Detecting out-of-distribution text using topological features of transformer-based language models
Andres Pollano, Anupam Chaudhuri, Anj Simmons
TL;DR
This work investigates detecting out-of-distribution (OOD) text inputs by extracting topological features from self-attention maps in transformer models, and compares them to traditional CLS-based sentence embeddings in BERT. By transforming attention maps into graphs and applying persistent homology via Vietoris-Rips filtration, the authors derive topological feature vectors that feed distance-based OOD scores (Mahalanobis and k-NN). Empirical results show that topology-based features excel at identifying far OOD (e.g., IMDB reviews) but struggle with near-domain and same-domain shifts, while CLS embeddings perform better on near/same-domain data, especially after fine-tuning. The study highlights the potential of topological methods to capture structural textual information and suggests combining topology with semantic embeddings for robust OOD detection in NLP applications.
Abstract
To safeguard machine learning systems that operate on textual data against out-of-distribution (OOD) inputs that could cause unpredictable behaviour, we explore the use of topological features of self-attention maps from transformer-based language models to detect when input text is out of distribution.

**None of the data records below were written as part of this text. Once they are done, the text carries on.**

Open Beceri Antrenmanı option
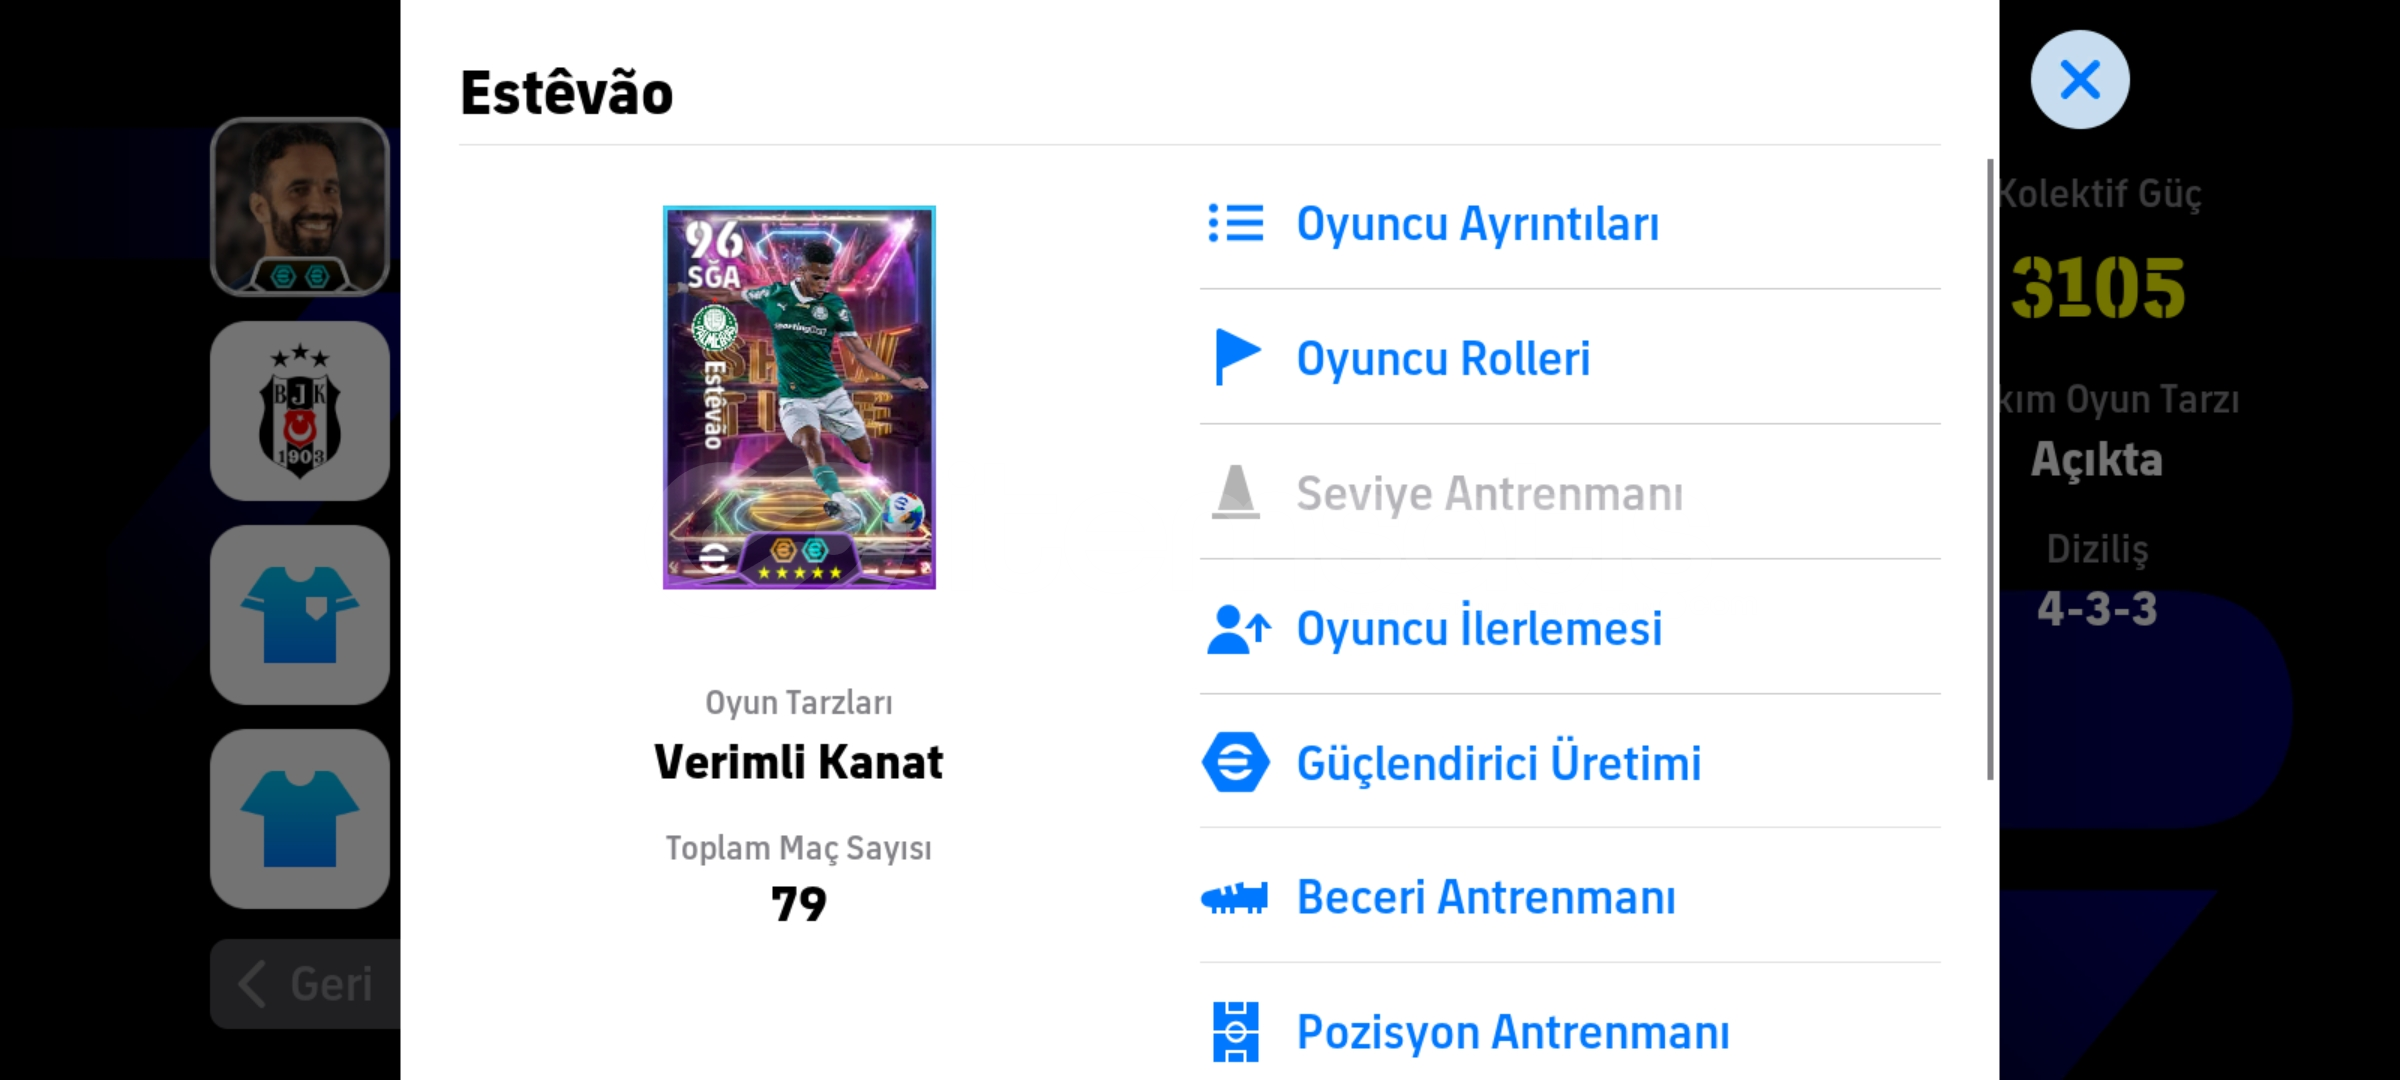This screenshot has height=1080, width=2400. click(x=1486, y=898)
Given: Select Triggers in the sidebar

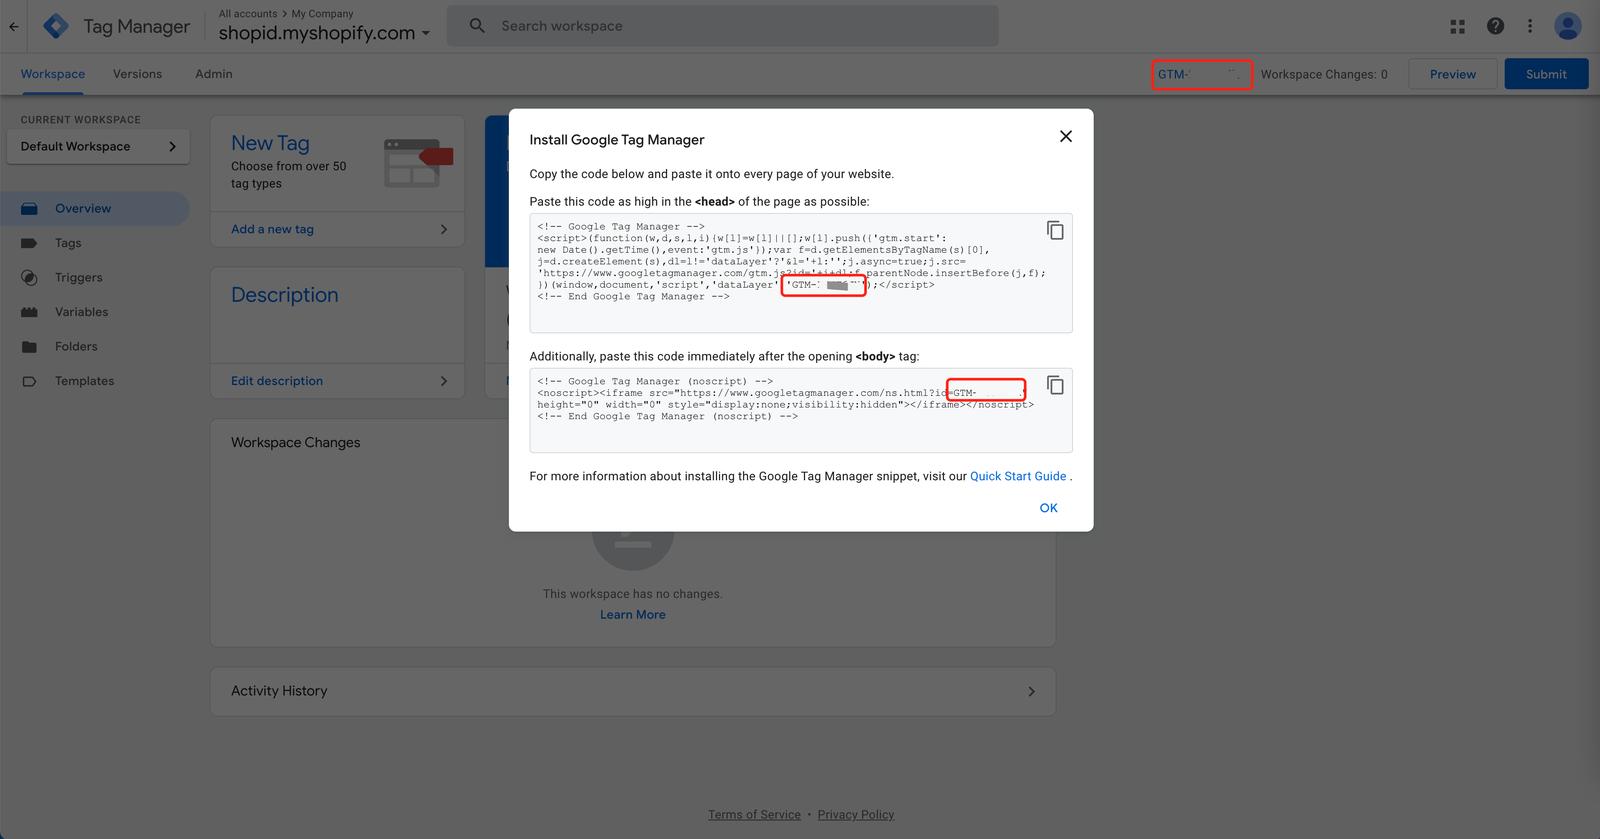Looking at the screenshot, I should click(78, 278).

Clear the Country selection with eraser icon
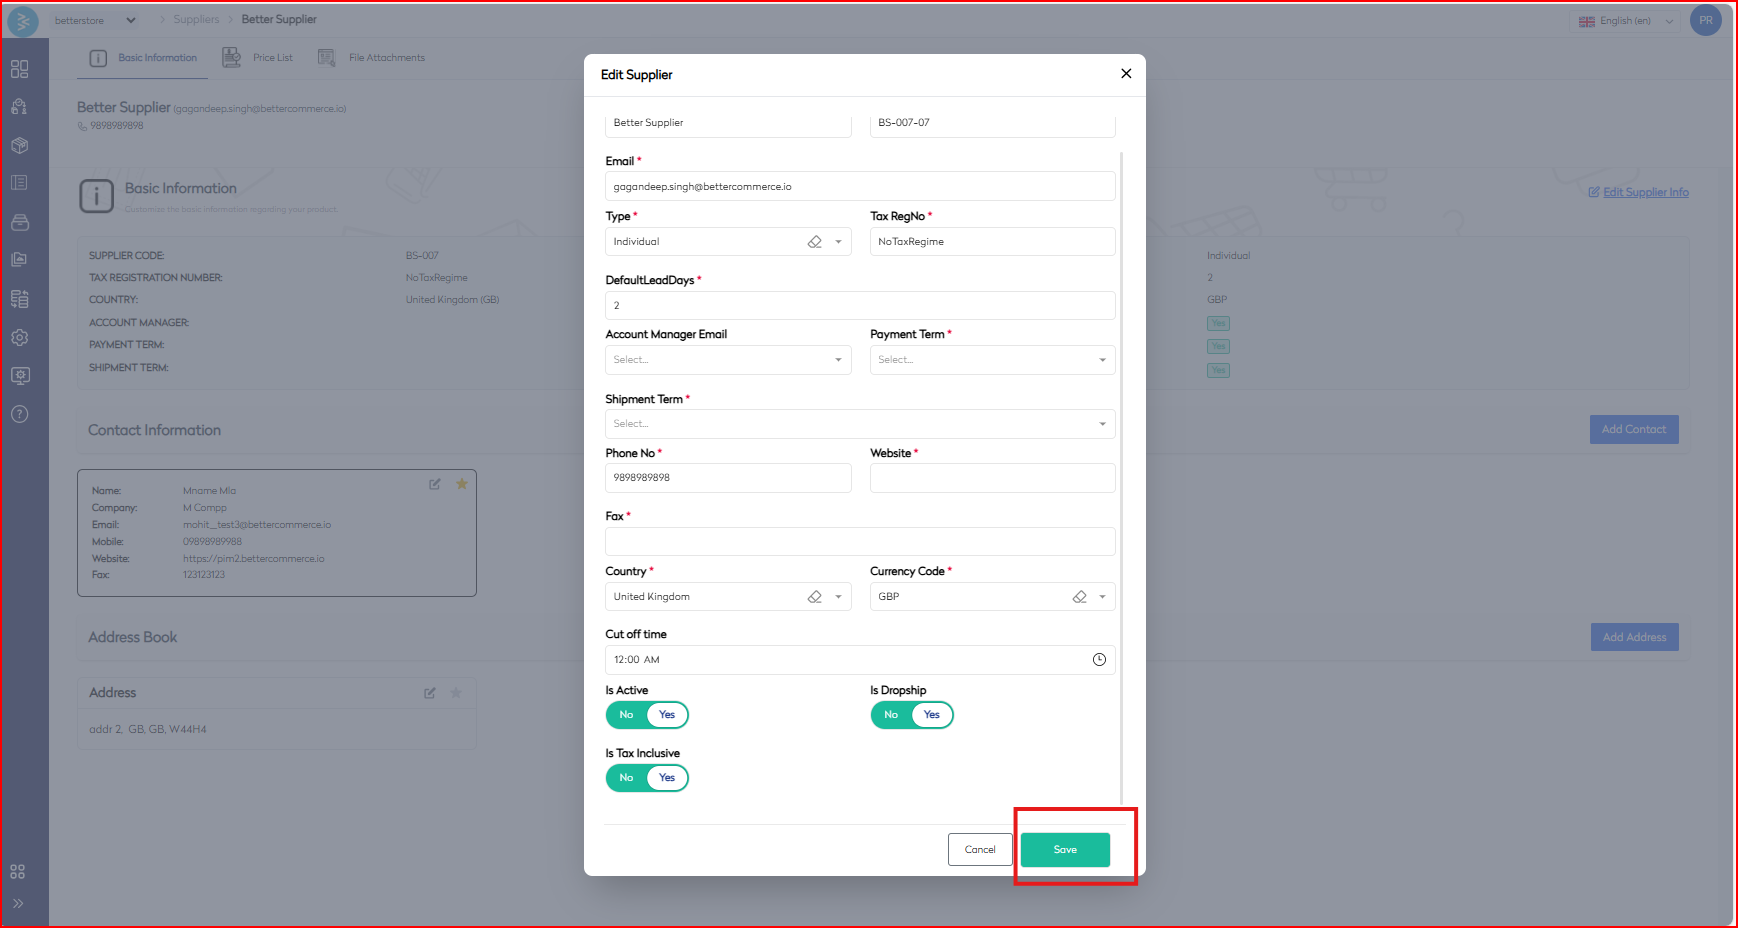point(815,597)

Self-attention forms the core of transformer-based language models, dynamically assigning vectors to words based on context, thus in theory our methodology is applicable to any transformer-based language model with multihead self-attention. We evaluate our approach on BERT and compare it to a traditional OOD approach using CLS embeddings. Our results show that our approach outperforms CLS embeddings in distinguishing in-distribution samples from far-out-of-domain samples, but struggles with near or same-domain datasets.